When the decision in Civil Case No. NC-794 was about to be executed against her,
Milagros Cayas filed a complaint against PCSI in the Office of the Insurance
Commissioner praying that PCSI be ordered to pay P40,000.00 for all the claims
against her arising from the vehicular accident plus legal and other expenses. 8Realizing
her procedural mistake, she later withdrew said complaint. 9
Consequently, on November 11, 1981, Milagros Cayas filed a complaint for a sum of
money and damages against PCSI in the Court of First Instance of Cavite (Civil Case No.

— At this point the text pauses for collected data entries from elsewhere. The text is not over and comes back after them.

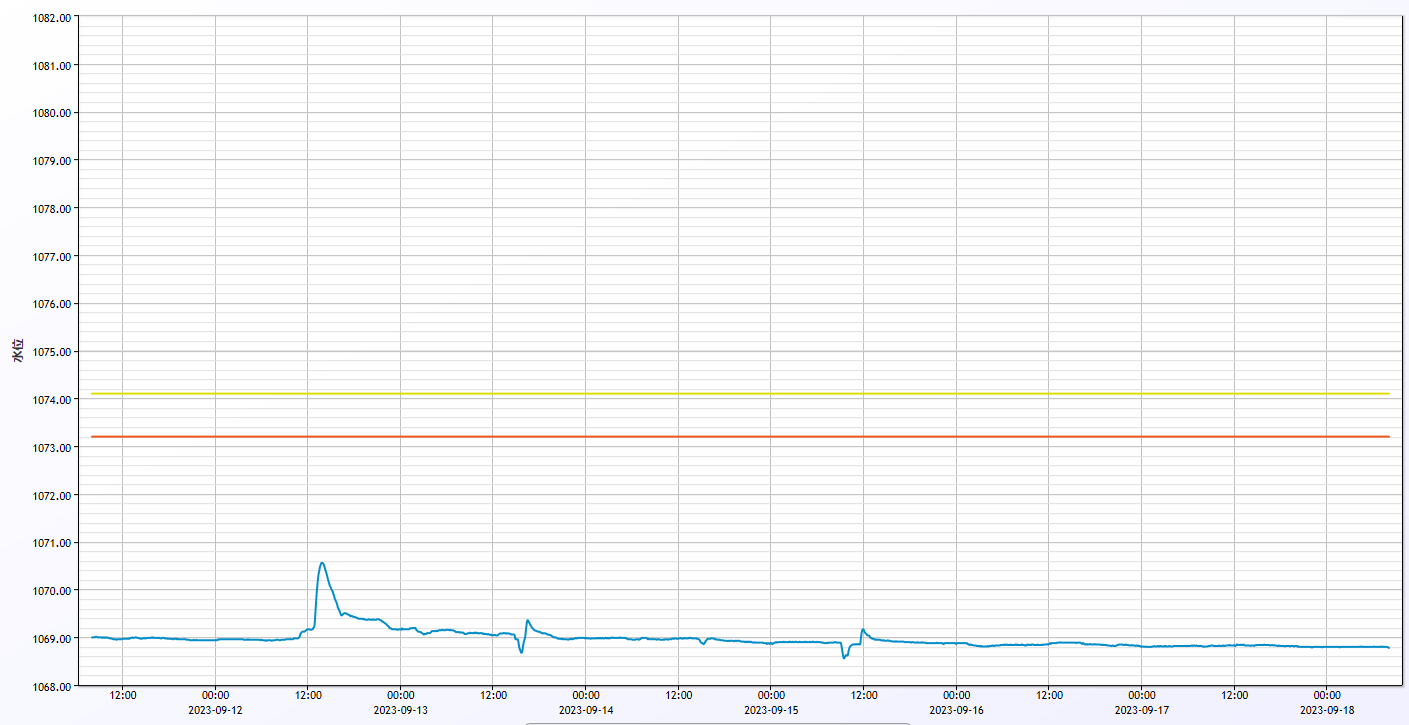Screen dimensions: 1409x725
Task: Click the blue curve's small peak on 2023-09-13 afternoon
Action: (x=527, y=620)
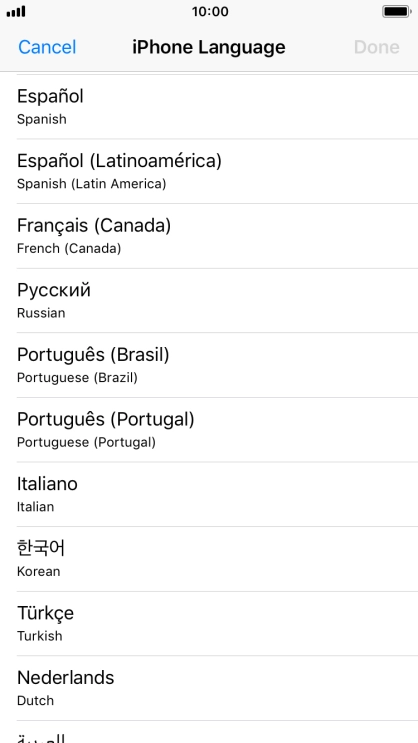This screenshot has width=418, height=743.
Task: Choose Español (Latinoamérica) option
Action: (x=209, y=171)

N-4161). She alleged therein that to satisfy the judgment in Civil Case No. NC-794, her
house and lot were levied upon and sold at public auction for P38,200; 10 that to avoid
numerous suits and the "detention" of the insured vehicle, she paid P4,000 to each of
the following injured passengers: Rosario del Carmen, Ricardo Magsarili and Charlie
Antolin; that she could not have suffered said financial setback had the counsel for PCSI,
who also represented her, appeared at the trial of Civil Case No. NC-794 and attended to
the claims of the three other victims; that she sought reimbursement of said amounts
from the defendant, which notwithstanding the fact that her claim was within its
contractual liability under the insurance policy, refused to make such re-imbursement;
that she suffered moral damages as a consequence of such refusal, and that she was
constrained to secure the services of counsel to protect her rights. She prayed that
judgment be rendered directing PCSI to pay her P50,000 for compensation of the
injured victims, such sum as the court might approximate as damages, and P6,000 as
attorney's fees.
In view of Milagros Cayas' failure to prosecute the case, the court motu propio ordered
its dismissal without prejudice. 11 Alleging that she had not received a copy of the answer
to the complaint, and that "out of sportsmanship", she did not file a motion to hold PCSI
in default, Milagros Cayas moved for the reconsideration of the dismissal order. Said
motion for reconsideration was acted upon favorably by the court in its order of March
31, 1982.
About two months later, Milagros Cayas filed a motion to declare PCSI in default for its
failure to file an answer. The motion was granted and plaintiff was allowed to adduce
evidence ex-parte. On July 13, 1982, the court rendered judgment by default ordering
PCSI to pay Milagros Cayas P50,000 as compensation for the injured passengers,
P5,000 as moral damages and P5,000 as attorney's fees.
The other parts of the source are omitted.